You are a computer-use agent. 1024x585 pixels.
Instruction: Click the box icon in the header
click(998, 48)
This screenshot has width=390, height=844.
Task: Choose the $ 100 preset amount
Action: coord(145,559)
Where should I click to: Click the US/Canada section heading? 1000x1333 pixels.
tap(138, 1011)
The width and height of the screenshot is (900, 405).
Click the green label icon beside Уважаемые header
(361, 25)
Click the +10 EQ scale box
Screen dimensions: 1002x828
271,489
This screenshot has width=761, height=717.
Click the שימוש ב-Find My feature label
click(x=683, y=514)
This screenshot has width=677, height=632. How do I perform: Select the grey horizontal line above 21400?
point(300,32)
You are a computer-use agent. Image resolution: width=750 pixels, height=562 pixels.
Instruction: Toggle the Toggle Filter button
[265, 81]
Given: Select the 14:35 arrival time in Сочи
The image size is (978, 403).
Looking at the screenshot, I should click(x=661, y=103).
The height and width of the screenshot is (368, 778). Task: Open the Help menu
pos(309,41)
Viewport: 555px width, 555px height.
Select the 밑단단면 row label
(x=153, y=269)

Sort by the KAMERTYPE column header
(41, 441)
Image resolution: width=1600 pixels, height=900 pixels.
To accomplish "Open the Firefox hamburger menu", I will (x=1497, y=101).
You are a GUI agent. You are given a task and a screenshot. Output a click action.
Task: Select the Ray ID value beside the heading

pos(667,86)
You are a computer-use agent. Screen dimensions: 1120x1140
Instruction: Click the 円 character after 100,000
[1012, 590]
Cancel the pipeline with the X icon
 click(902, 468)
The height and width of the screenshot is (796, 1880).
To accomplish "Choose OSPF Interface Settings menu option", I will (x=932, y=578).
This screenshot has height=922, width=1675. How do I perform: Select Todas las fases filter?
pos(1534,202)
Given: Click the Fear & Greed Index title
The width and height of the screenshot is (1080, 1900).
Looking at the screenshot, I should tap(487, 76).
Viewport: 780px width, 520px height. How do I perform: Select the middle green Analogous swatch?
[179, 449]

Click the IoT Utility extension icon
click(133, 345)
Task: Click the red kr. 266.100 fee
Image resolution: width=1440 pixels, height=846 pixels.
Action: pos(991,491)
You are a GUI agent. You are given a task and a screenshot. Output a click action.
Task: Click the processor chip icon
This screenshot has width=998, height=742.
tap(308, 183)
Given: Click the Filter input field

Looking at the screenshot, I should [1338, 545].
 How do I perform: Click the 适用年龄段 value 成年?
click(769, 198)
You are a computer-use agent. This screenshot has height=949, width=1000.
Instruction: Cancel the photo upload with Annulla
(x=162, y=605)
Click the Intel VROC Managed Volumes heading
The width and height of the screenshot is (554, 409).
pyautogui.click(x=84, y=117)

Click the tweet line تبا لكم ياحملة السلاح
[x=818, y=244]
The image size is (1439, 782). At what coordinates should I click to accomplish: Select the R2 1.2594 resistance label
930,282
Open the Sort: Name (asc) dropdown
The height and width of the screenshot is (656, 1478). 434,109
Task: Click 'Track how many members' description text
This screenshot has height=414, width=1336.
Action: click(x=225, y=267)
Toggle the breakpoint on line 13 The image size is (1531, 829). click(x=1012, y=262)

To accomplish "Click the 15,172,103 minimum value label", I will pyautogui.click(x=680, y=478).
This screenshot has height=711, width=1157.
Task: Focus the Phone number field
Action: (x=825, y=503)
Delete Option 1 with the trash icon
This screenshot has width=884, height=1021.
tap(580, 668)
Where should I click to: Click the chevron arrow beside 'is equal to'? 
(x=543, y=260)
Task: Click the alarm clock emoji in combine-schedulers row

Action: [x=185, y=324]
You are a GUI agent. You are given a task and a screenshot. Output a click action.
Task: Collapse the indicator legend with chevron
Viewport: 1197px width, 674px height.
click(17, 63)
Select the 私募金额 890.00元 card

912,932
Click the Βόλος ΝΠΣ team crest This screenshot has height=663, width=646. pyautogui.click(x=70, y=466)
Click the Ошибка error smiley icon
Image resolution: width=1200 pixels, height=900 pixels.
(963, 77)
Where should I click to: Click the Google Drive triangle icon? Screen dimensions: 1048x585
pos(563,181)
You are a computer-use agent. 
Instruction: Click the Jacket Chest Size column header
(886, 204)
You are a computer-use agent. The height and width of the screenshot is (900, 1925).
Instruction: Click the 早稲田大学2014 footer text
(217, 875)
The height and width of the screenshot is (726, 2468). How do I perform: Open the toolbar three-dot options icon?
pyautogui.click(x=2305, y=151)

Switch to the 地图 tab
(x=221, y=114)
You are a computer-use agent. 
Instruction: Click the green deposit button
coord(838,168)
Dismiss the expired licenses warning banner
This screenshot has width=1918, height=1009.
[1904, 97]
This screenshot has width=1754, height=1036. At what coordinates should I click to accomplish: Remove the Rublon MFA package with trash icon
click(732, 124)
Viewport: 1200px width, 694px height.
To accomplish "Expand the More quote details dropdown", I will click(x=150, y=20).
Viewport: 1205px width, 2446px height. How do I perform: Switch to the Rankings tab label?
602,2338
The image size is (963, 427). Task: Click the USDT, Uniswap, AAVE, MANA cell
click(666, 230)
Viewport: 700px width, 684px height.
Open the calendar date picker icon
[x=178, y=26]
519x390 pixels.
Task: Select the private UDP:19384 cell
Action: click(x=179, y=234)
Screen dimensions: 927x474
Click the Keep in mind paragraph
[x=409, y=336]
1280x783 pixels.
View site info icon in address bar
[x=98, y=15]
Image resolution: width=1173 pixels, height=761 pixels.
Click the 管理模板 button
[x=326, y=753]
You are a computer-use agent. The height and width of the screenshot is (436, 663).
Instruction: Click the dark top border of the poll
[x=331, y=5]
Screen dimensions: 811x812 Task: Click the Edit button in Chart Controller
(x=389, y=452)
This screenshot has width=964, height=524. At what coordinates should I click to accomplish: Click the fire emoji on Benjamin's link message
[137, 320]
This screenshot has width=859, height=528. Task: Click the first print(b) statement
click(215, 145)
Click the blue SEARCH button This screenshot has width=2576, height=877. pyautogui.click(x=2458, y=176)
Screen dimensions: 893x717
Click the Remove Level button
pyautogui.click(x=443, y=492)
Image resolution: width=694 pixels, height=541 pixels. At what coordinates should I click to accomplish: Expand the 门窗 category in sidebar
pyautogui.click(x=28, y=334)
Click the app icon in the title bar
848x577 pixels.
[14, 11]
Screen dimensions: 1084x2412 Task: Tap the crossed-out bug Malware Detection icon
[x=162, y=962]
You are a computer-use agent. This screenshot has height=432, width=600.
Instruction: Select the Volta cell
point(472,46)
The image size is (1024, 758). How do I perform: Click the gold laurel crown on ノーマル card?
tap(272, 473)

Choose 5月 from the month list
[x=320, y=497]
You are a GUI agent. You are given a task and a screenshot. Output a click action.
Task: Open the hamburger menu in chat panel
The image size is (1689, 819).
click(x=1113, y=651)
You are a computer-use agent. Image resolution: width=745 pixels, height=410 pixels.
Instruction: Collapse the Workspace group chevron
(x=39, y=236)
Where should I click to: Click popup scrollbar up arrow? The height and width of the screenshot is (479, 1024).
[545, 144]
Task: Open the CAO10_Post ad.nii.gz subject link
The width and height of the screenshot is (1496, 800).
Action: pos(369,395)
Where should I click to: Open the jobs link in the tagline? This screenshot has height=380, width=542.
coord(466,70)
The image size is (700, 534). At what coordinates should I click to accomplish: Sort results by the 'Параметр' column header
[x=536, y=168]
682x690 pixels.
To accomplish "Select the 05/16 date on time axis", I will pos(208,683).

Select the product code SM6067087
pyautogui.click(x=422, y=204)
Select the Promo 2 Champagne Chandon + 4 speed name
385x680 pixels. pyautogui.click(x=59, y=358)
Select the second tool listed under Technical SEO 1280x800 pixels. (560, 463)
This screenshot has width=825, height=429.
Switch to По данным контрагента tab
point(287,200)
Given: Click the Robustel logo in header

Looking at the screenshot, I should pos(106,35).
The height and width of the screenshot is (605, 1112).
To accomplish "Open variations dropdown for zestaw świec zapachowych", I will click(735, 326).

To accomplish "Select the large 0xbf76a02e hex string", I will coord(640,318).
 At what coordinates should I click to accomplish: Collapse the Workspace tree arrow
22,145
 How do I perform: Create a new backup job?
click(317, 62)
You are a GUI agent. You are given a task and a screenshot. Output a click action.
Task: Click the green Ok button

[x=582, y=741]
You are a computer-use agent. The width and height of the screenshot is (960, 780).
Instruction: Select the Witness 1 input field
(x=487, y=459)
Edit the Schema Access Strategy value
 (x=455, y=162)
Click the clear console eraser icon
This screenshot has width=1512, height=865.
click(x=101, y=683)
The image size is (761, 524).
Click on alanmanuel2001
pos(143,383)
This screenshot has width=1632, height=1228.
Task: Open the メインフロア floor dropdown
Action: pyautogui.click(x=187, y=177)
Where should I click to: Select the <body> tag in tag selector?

Exercise instructions: Scan the entries above and show each line that contains the word "time".

Response:
Given: Select the 14:35 arrival time in Сочи
To accomplish "Select the 05/16 date on time axis", I will pos(208,683).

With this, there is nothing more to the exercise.